[Target position records]
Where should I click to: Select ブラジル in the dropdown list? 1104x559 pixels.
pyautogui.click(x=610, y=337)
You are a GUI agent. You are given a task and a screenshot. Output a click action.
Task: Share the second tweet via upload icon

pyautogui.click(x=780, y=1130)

---

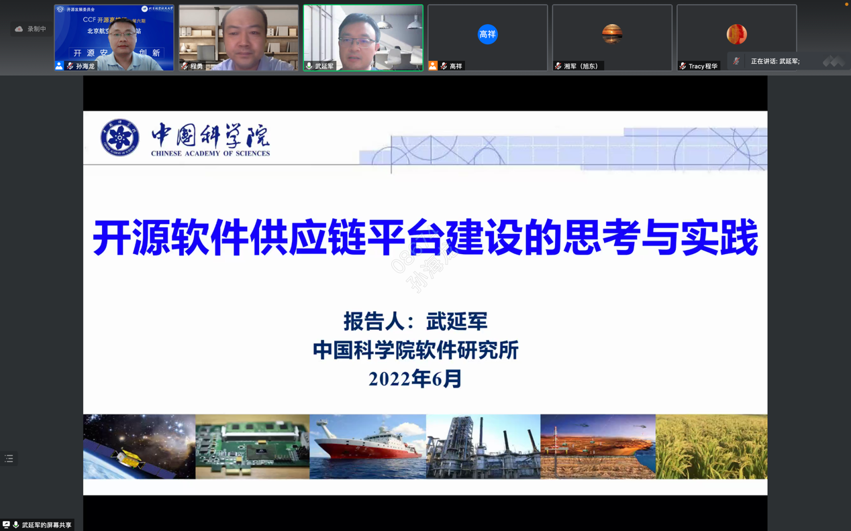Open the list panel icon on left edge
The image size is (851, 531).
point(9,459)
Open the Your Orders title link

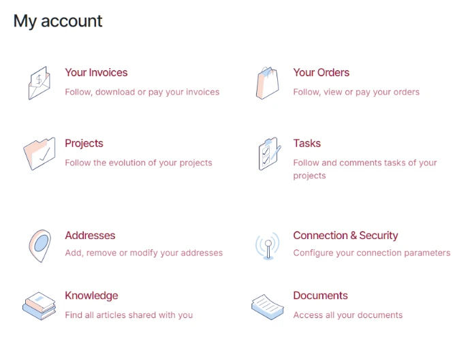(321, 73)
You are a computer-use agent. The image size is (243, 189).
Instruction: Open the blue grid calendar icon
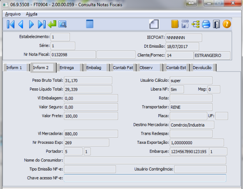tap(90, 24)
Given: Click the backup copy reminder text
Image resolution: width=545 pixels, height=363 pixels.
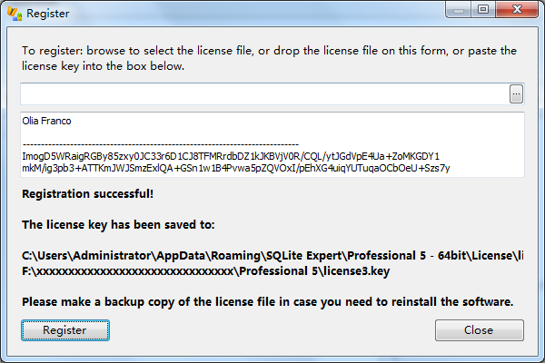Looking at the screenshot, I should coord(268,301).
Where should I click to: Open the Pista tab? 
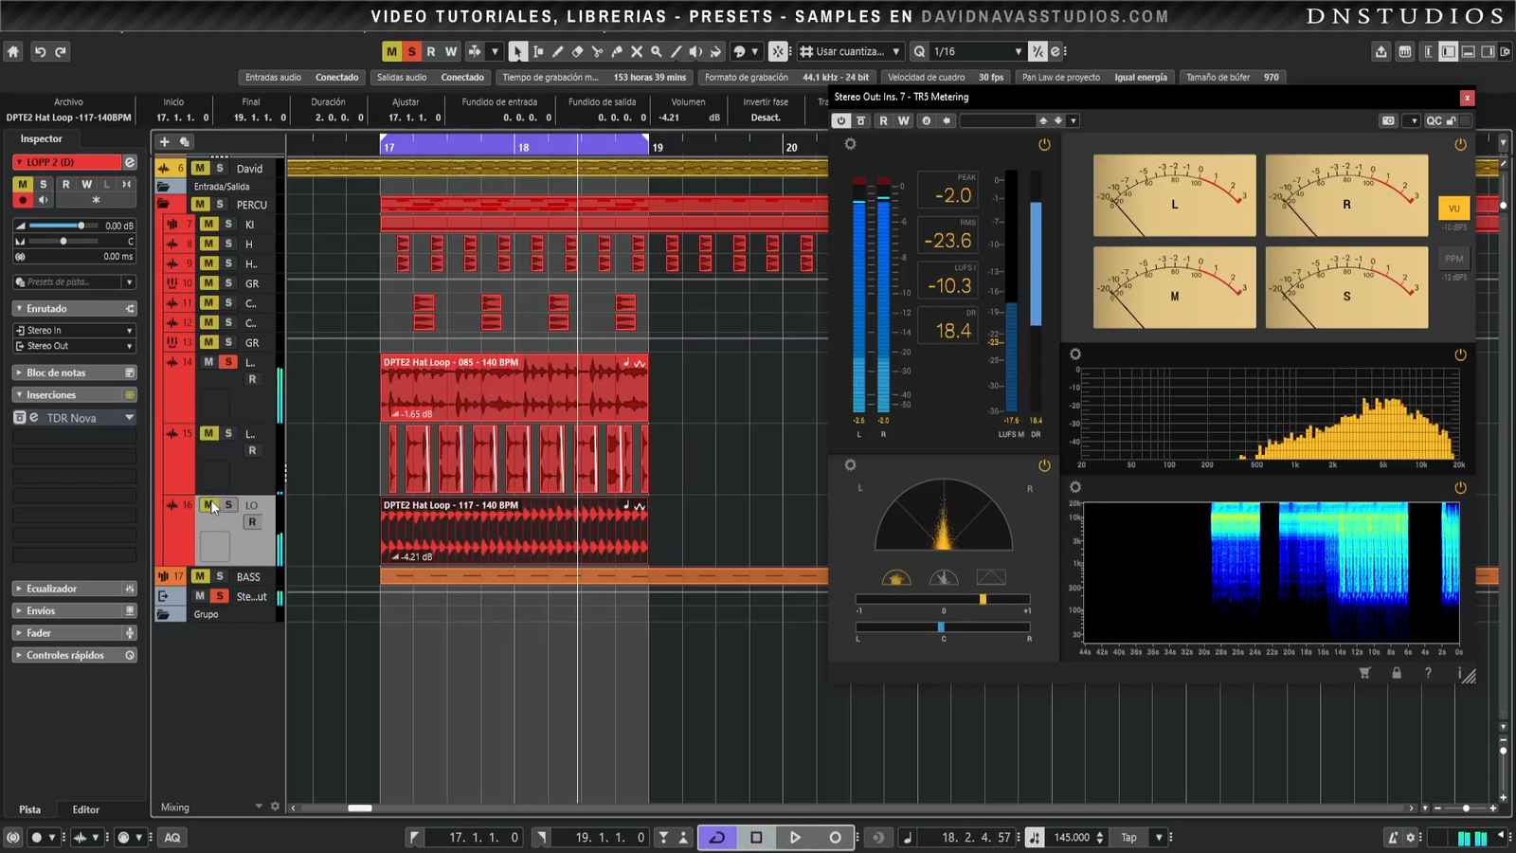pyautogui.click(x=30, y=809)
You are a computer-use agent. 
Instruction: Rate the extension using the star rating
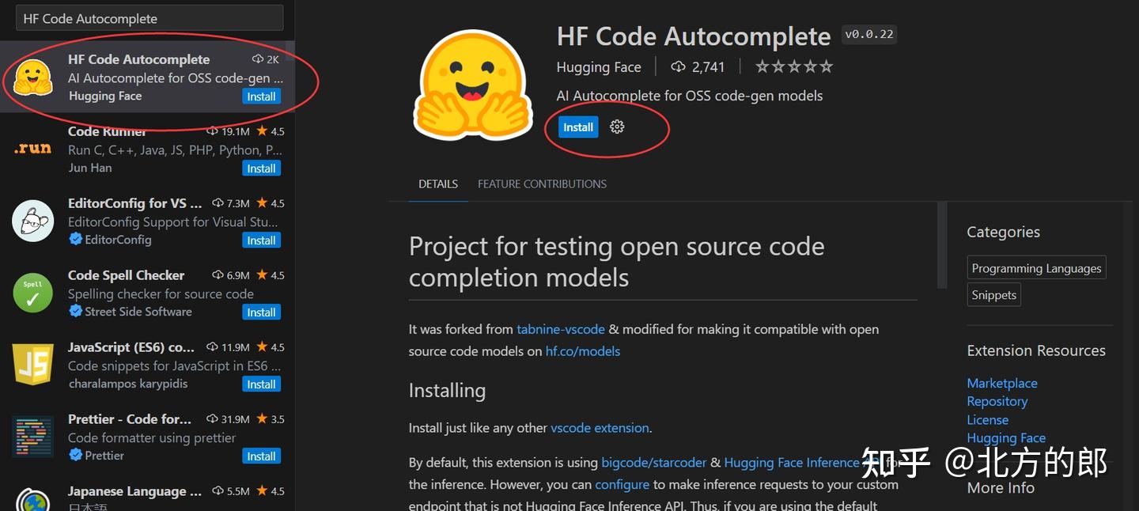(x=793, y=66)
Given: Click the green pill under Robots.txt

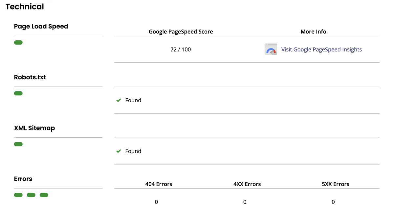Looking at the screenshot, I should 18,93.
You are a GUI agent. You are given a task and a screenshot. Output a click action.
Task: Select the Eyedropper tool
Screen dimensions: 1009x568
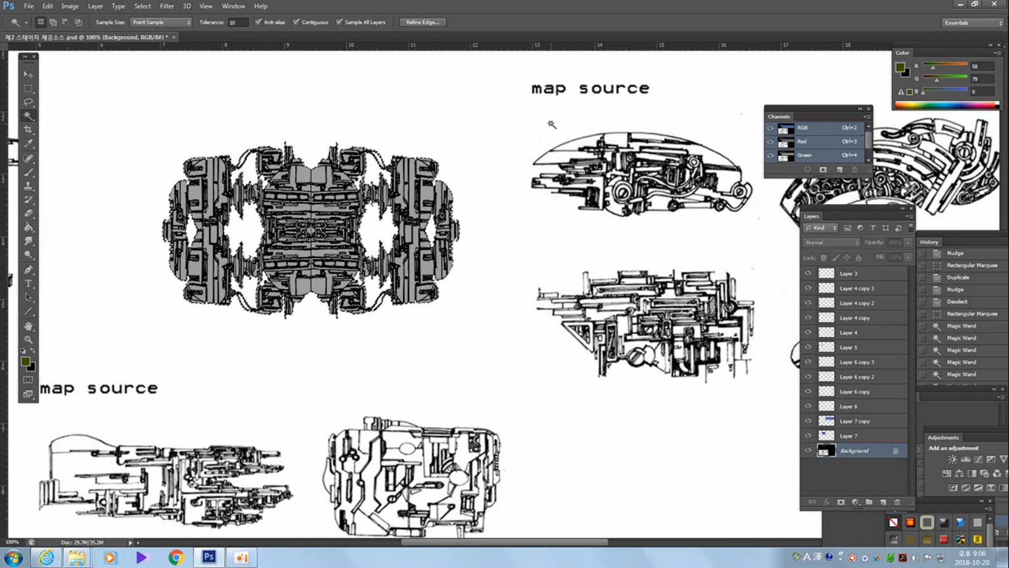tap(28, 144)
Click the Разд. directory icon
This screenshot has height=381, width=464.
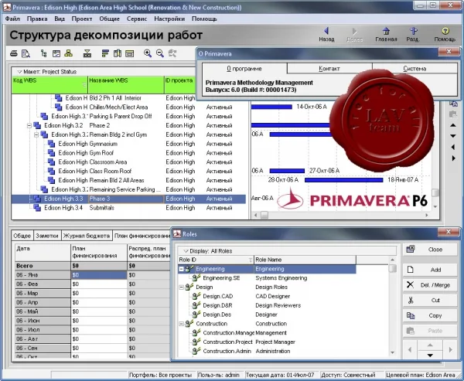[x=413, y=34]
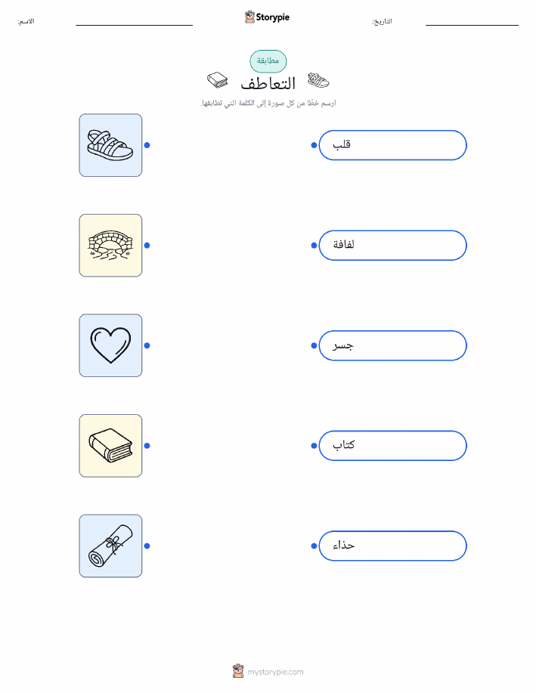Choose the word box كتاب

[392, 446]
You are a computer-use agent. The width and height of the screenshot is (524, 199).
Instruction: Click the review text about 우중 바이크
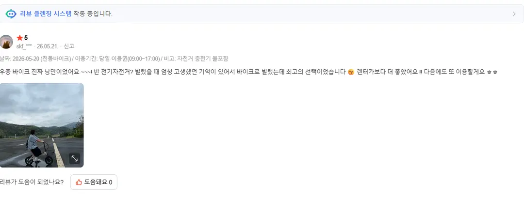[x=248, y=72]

==

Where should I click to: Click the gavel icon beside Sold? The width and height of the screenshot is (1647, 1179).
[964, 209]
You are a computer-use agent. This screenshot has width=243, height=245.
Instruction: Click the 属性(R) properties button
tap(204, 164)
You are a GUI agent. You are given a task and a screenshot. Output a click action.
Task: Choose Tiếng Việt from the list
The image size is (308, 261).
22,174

* [PROBLEM TO SOLVE]:
Put the records from the line with "Where should I click to: Select" up to and including the line with "pyautogui.click(x=780, y=1130)" into a JSON list of strings, one string per line, leaving out blank lines.

* [IN RESPONSE]:
[
  "Where should I click to: Select ブラジル in the dropdown list? 1104x559 pixels.",
  "pyautogui.click(x=610, y=337)",
  "You are a GUI agent. You are given a task and a screenshot. Output a click action.",
  "Task: Share the second tweet via upload icon",
  "pyautogui.click(x=780, y=1130)"
]